Data excerpts Start Marker
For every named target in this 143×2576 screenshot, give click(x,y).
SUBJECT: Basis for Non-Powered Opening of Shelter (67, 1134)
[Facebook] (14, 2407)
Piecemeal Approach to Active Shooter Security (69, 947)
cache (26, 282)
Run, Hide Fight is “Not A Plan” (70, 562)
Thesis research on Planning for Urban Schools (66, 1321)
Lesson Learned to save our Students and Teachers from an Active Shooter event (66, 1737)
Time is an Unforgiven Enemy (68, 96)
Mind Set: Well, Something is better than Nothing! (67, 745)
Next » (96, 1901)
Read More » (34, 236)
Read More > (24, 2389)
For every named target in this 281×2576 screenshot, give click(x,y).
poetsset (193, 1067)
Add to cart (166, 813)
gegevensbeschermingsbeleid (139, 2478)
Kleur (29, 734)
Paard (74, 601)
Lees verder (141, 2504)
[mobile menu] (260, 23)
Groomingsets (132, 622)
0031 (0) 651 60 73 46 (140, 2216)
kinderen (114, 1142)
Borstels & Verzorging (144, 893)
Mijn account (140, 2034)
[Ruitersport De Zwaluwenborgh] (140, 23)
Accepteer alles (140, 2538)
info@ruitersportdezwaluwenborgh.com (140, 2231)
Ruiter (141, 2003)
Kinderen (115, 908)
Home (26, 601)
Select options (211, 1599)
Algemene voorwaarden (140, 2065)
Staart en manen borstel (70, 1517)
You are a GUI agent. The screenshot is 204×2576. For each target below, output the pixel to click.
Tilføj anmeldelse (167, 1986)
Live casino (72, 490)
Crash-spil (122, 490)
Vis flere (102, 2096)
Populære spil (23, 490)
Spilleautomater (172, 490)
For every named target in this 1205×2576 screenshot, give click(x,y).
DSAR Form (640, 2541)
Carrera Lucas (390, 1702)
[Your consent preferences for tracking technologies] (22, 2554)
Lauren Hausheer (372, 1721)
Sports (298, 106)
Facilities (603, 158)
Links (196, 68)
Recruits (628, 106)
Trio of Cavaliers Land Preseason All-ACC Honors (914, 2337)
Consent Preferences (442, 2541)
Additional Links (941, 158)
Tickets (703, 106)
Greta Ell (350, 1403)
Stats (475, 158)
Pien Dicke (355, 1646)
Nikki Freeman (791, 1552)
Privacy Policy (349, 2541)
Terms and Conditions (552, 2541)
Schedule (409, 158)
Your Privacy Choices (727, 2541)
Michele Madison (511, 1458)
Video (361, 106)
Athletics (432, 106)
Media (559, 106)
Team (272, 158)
Data excerpts End Marker
→ **Task prompt**: Which lines of the entries above contain the string "named"? Copy each one.

→ **Exercise response**:
For every named target in this 143×2576 screenshot, give click(x,y).
For every named target in this 281×2576 screenshot, give click(x,y).
For every named target in this 1205×2576 screenshot, give click(x,y).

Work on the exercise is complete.